# PARTS OF THE EXERCISE:
- A) Summarize the free will essay in two sentences.
- B) Please extend the free will essay beyond its final sentence.

# PAGE TEXT:
The Illusion of Free Will

Christopher G. Moore
5 min readAug 21, 2021

A number of reasons have been offered as to why we don’t have free will. Or why free will is an illusion or delusion depending on how charitable you wish to be.

Let’s start with what you experience through the sense. Ask yourself with each of your senses is do you have the ability to override what you experience through your senses?

Sounds. The tenant in the unit above you is playing heavy metal music at 2.00 a.m. If you had free will, then you could choose to make the noise disappear. You’d have the power not to hear it.

Smells. You walk into a bakery and smell fresh bread. Do you have the power to turn off your smell or recalibrate the scent to say apple sauce? Again, you have no free will.

Taste. You pop a spoon of fresh honey into your mouth. You have no free will not experience the taste.

Touch: You run your fingers over a piece of fine Thai silk. Can you experience the texture of sandpaper as a substitute experience?

Vision: There are many Illusions used in psychology that once we have them pointed out, we still lack the ability to update our knowledge and not to be fooled. The reality we have no free will not to be fooled.

Here are two visual illustrations of illusions.

# LISTED RECORDS:
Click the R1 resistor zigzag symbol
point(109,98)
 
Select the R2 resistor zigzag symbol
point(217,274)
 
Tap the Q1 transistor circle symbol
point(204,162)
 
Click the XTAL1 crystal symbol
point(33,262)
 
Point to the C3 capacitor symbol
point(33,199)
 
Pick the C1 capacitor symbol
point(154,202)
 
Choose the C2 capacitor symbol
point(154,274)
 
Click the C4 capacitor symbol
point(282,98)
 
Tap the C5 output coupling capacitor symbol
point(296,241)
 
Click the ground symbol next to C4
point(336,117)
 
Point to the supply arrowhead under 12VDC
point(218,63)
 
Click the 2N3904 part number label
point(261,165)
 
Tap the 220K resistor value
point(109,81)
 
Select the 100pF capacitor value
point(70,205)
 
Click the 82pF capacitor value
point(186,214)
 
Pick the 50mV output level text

# OUTPUTS FOR THE TASKS:
- A) The free will essay notes that many reasons have been offered for why free will is an illusion, and it begins with the senses by asking whether we can override what we experience through them. Using an upstairs tenant's heavy metal at 2.00 a.m., the smell of fresh bread, the taste of honey, the feel of Thai silk, and visual illusions that still fool us after they are pointed out, it argues that we have no free will over these experiences.

- B)
The Ponzo illusion

Muller-Lyer Illusion

Can you will the cars to be the same size? Or the lines equal to one another in the Muller-Lyer Illusion? We possess a limited sensory radar that allows us to read the world of people and objects and events. And we can easily be misled as to what we are perceiving.

If we had genuine free will could switch these inputs off or alter them. As we’ve seen from the examples above, no matter how much we will the change the loud booming heavy metal for a Bach sonata, we won’t succeed.

Cognitive Biases

The second main argument against free will is much like our lack of power of over our mental processing of the outside world. Our minds filtered only part of the information collected by our senses. This processing isn’t a neutral objective platform. Our mental processing of experience is riddled with many cognitive biases. There are over a hundred such biases.

I’ll start with some fundamentals about cognitive biases. Our minds are infested with multiple biases. https://en.wikipedia.org/wiki/List_of_cognitive_biases

You might believe that you are unbiased. That is a delusion, and a bias itself. We can’t choose not to have cognitive biases. Our mental processing is loaded with biases that are shared by everyone else. If we genuinely had free will, we’d have the power to switch off the biases that act as filters on our thinking. We can be aware of our biases but we can’t shut them down. They are forever automatically programmed to pop into our mind.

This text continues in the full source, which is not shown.